Records for processing Block Start
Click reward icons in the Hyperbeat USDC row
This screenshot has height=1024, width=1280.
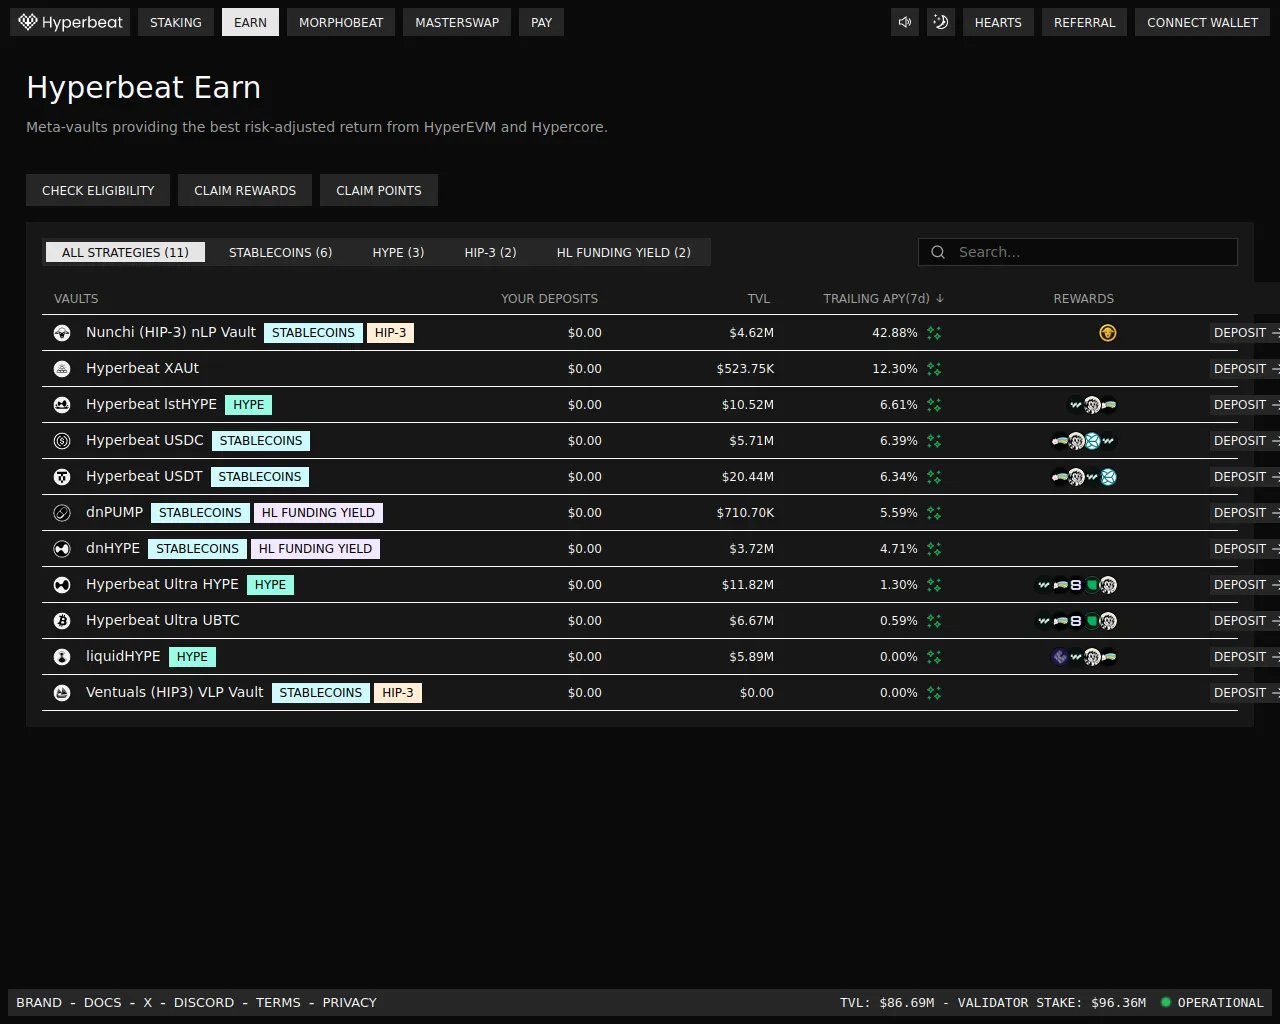click(x=1084, y=441)
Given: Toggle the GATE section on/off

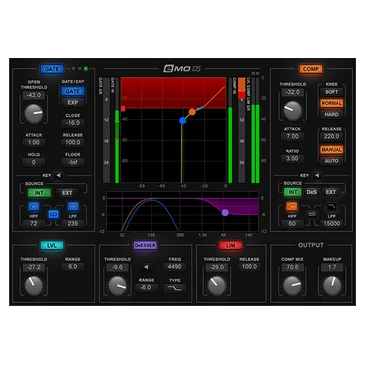Looking at the screenshot, I should pos(52,69).
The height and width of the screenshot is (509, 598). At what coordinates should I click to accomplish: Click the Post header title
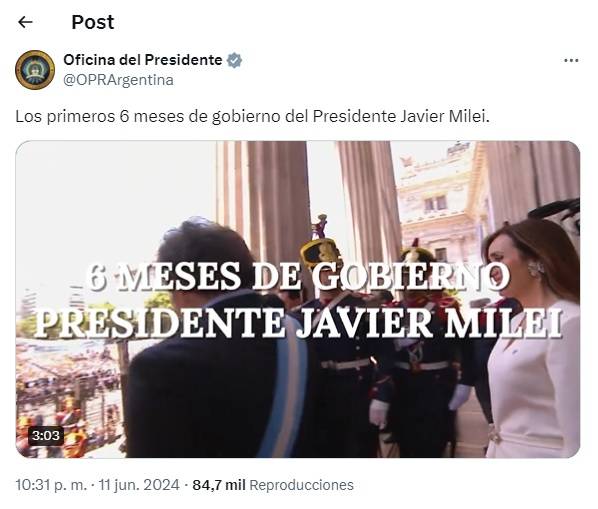(93, 22)
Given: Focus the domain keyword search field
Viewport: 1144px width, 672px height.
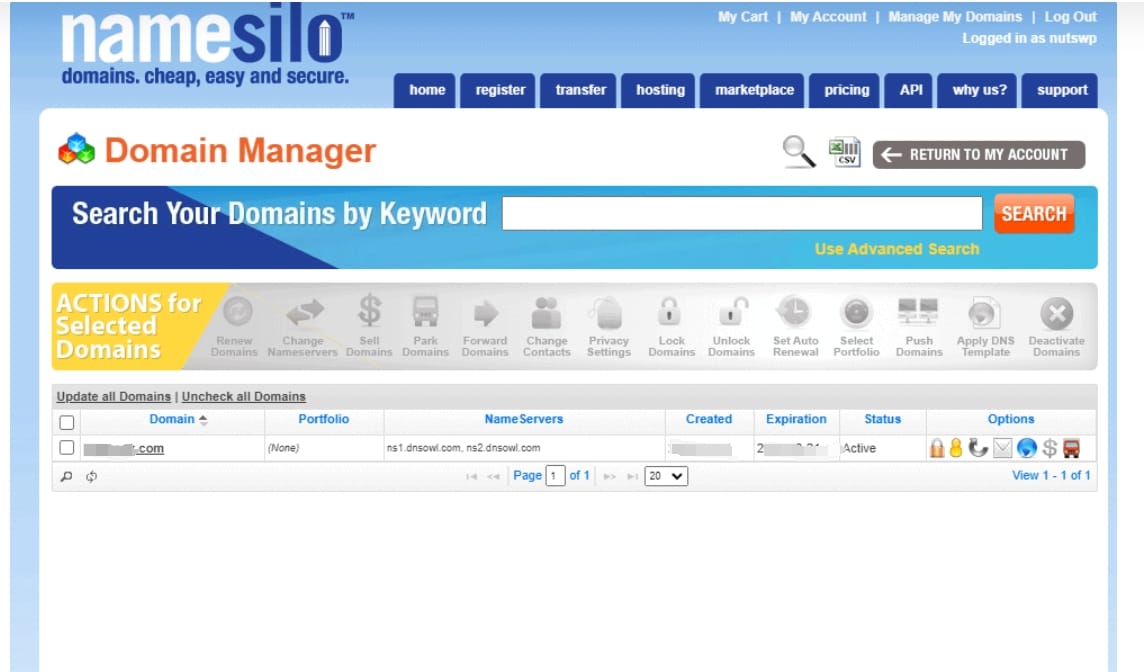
Records for processing Block End
> [What you should do]
Transcribe every line of the listing above exactly; skip the pictures.

> [Task result]
Click reward icons in the Hyperbeat USDC row
This screenshot has height=1024, width=1280.
click(x=1084, y=441)
Given: Toggle the GATE section on/off

Looking at the screenshot, I should pos(52,69).
The height and width of the screenshot is (509, 598). At what coordinates should I click to accomplish: Click the Post header title
(93, 22)
Given: Focus the domain keyword search field
Viewport: 1144px width, 672px height.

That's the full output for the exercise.